-- Your instructions --
Within the records that follow, count the lines containing the string "agent". Reply only with the count.

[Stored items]
Start of Block
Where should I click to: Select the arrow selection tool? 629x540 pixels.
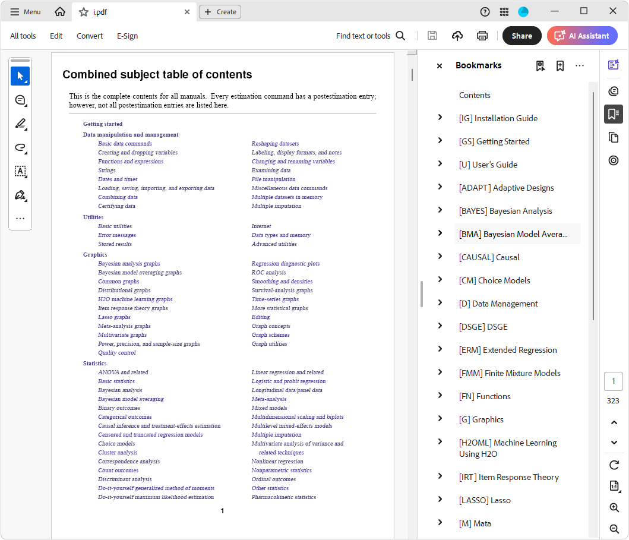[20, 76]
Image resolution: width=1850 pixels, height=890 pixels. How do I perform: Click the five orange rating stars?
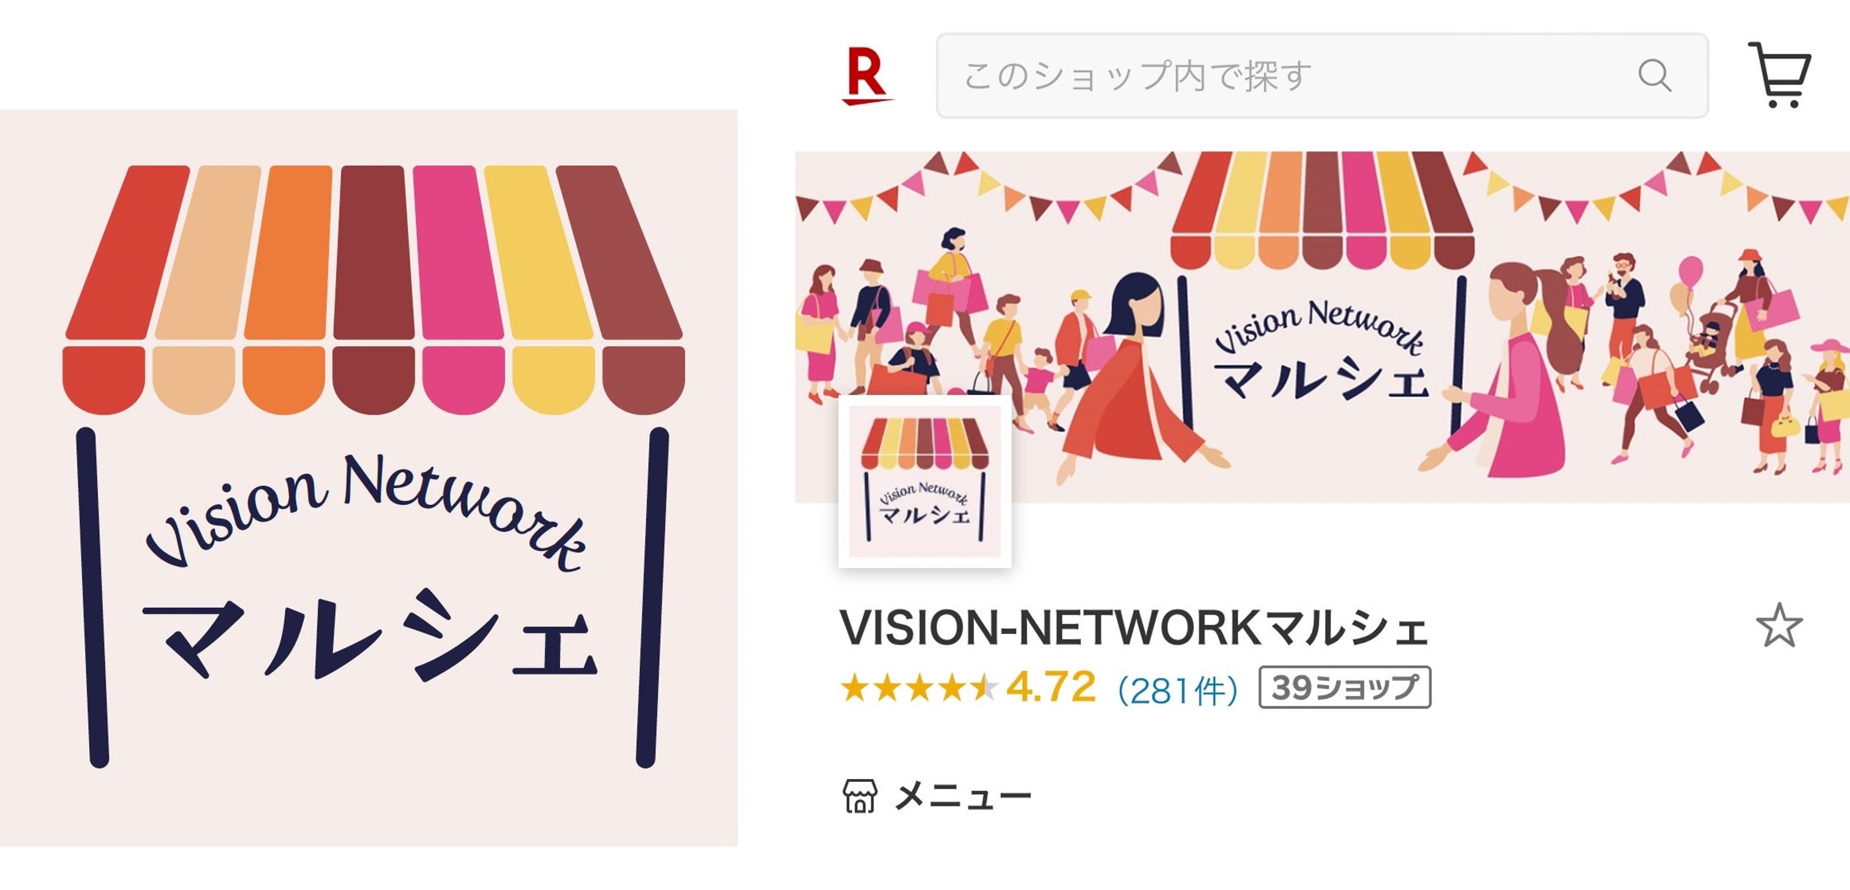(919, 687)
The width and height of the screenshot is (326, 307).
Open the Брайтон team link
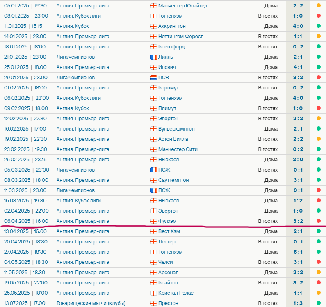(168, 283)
End of Block
Start of Block
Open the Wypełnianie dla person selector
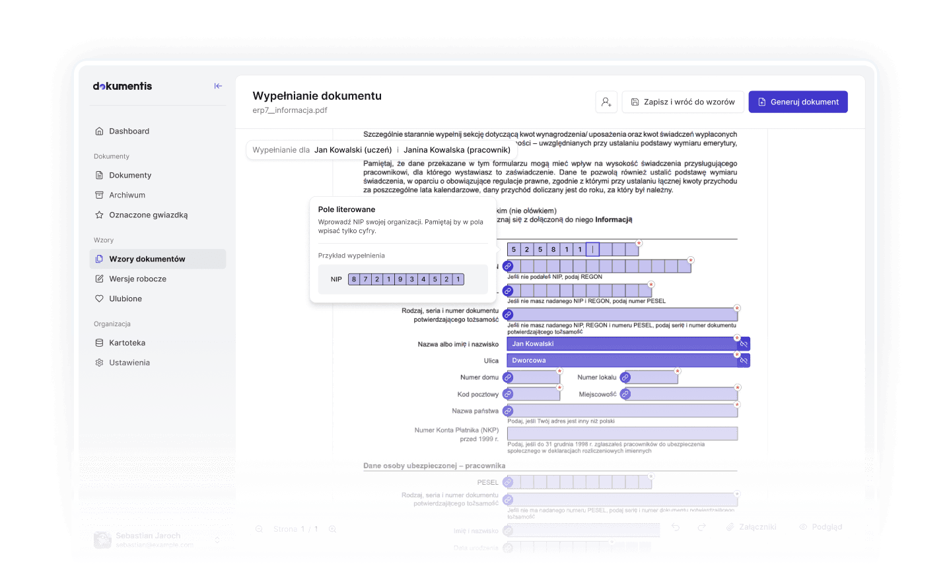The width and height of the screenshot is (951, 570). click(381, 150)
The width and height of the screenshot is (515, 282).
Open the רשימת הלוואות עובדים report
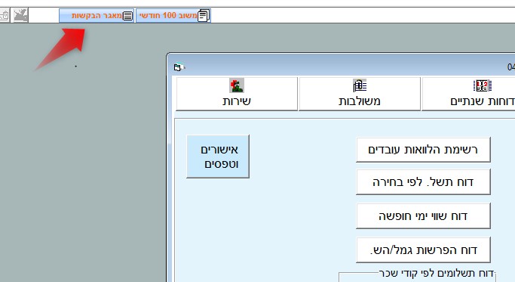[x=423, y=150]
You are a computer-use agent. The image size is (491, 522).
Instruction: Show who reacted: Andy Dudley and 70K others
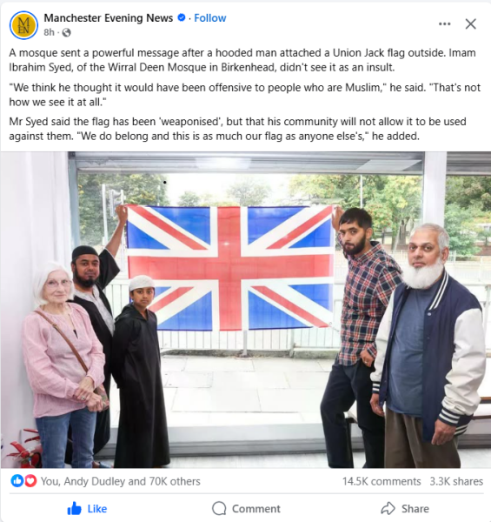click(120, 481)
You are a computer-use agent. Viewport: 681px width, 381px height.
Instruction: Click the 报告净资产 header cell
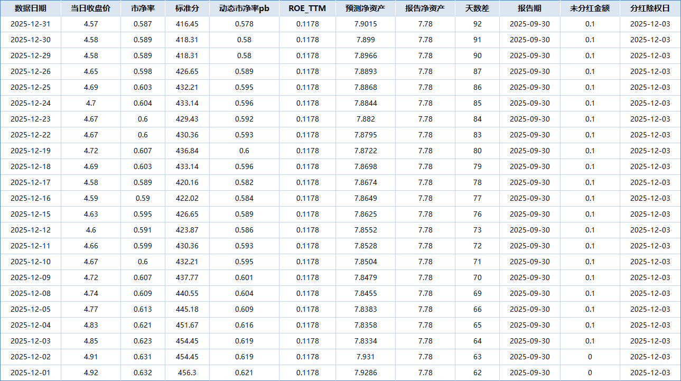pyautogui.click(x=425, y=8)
End of Block
-- Problem solution --
2